Discovery of novel phenylhydrazone-based oxindole-thiolazoles as potent antibacterial agents toward Pseudomonas aeruginosa

With the soaring of bacterial infection and drug resistance, it is imperative to exploit new efficient antibacterial agents. This work constructed a series of unique phenylhydrazone-based oxindole-thiolazoles to combat monstrous bacterial resistance. Some target molecules showed potent antibacterial activity, among which oxindole-thiolimidazole derived carboxyphenylhydrazone 4e exhibited an 8-fold stronger inhibitory ability than norfloxacin on the growth of P. aeruginosa, with MIC value of 1 μg/mL. Compound 4e with imperceptible hemolysis could hamper bacterial biofilm formation and significantly impede the development of bacterial resistance. Subsequent mechanism studies demonstrated that 4e could destruct bacterial cytoplasmic membrane, causing the leakage of cellular contents (protein and nucleic acid). Moreover, metabolic stagnation and intracellular oxidative stress caused by 4e expedited the death of bacteria. Furthermore, molecule 4e existed supramolecular interactions with DNA to block DNA proliferation. These research results provided a promising light for phenylhydrazone-based oxindole-thiolazoles as novel potential antibacterial agents.

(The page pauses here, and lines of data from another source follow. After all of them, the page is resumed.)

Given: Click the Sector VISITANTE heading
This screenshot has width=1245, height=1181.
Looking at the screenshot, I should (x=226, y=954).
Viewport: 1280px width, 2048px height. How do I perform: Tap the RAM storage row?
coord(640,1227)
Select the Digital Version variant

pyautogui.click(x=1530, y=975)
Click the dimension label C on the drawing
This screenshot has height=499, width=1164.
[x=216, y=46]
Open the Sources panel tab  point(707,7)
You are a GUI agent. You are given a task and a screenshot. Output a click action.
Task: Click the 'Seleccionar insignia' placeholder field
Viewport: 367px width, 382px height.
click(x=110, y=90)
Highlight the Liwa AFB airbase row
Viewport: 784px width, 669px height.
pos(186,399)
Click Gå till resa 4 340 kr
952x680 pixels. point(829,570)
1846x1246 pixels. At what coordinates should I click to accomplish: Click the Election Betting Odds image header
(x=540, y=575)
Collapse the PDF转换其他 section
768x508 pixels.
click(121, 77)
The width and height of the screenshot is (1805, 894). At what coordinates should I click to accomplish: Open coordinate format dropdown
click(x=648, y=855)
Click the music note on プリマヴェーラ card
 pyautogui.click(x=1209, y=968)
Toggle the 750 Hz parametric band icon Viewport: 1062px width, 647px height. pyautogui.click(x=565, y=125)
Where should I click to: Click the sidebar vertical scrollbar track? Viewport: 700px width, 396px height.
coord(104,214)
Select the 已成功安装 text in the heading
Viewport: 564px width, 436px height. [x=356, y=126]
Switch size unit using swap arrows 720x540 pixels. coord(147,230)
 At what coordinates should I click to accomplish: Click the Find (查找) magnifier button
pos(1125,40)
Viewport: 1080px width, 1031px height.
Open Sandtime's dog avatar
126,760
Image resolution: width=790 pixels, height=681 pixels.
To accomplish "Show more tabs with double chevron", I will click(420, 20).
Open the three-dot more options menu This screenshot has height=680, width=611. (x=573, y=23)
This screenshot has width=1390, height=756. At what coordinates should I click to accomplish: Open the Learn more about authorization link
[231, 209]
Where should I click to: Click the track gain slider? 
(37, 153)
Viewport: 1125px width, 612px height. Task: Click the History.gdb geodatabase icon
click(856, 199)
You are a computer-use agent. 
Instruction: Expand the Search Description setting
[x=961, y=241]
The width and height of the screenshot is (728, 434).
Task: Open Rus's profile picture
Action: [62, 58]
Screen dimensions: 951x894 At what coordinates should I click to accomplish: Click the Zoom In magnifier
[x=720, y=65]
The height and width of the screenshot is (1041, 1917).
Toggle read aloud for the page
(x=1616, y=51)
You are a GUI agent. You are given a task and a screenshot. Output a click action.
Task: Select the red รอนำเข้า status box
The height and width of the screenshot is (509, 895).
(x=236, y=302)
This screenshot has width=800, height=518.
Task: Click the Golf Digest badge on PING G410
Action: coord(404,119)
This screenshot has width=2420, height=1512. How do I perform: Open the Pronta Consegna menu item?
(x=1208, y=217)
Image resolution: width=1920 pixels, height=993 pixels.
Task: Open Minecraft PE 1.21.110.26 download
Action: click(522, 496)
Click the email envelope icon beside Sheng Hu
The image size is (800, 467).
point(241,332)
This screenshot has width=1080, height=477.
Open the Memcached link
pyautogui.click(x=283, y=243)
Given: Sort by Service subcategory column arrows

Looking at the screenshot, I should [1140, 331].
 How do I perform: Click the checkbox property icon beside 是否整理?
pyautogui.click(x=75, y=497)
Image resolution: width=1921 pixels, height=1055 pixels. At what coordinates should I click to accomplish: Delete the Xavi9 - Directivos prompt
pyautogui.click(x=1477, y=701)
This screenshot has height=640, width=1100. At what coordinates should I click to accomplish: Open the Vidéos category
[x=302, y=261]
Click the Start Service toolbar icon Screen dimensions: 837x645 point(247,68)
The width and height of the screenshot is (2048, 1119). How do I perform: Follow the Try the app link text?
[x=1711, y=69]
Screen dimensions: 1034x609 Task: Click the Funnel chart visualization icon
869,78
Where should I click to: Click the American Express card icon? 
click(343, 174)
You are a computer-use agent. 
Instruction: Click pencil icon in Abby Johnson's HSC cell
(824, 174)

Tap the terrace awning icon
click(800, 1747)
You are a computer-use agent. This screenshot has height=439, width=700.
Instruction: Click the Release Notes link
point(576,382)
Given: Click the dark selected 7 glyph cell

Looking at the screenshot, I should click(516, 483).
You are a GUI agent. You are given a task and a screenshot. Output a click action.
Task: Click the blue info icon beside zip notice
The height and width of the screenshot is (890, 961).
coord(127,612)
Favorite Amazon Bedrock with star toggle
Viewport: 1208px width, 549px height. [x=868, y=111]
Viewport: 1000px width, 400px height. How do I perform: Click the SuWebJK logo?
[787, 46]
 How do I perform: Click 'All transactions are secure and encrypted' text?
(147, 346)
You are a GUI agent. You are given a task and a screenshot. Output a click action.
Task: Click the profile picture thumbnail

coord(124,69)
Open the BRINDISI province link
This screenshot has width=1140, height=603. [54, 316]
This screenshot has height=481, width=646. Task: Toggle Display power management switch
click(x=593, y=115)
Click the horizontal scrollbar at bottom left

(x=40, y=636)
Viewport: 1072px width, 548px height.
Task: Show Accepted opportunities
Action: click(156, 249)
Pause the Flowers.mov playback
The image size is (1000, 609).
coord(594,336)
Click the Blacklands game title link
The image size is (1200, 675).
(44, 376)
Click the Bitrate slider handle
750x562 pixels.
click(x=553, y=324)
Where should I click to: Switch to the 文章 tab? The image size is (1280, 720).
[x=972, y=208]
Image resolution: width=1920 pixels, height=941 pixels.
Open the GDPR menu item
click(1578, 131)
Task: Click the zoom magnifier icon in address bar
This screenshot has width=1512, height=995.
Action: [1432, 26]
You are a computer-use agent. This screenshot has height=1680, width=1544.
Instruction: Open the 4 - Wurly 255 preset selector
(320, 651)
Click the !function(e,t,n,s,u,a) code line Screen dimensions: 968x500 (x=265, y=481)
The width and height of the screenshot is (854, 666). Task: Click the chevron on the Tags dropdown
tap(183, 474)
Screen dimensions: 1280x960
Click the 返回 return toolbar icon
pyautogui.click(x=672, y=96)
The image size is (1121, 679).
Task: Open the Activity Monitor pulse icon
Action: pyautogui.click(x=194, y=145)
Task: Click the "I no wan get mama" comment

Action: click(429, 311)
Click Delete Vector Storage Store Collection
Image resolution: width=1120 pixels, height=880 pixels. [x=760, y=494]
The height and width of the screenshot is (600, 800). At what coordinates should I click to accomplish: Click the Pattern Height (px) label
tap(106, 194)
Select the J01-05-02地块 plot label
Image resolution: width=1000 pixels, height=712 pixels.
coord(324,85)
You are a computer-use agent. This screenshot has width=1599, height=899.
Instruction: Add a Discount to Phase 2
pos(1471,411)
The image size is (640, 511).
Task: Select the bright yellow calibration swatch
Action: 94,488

Natural aloe emodin-hybridized sulfonamide aminophosphates as novel potential membrane-perturbing and DNA-intercalating agents against Enterococcus faecalis

The dramatic rise in drug resistance accelerated the desire for new antibacterial agents to safeguard human health. This work constructed a novel type of aloe emodin-hybridized sulfonamide aminophosphates as unique potential antibacterial agents. The biological assay revealed that some target hybrids possessed potent inhibitory activity. Particularly, ethyl aminophosphate-hybridized sulfadiazine aloe emodin 7a (EASA-7a) not only displayed preponderant antibacterial efficiency against drug-resistant E. faecalis at low concentration as 0.25 μg/mL but also possessed strong bacteriostatic capacity and low propensity to develop resistance toward E. faecalis. The weak hemolysis toward human red blood cells and efficient biofilm-disruptive ability further implied the therapeutic potential of EASA-7a. Preliminary studies disclosed that the excellent antibacterial behavior of EASA-7a might be attributed to its capacity to permeate and depolarize the bacterial membrane, as well as promote ROS accumulation and intercalate with DNA. These findings manifested that EASA-7a was worthy of further development to combat life-threatening bacterial infections.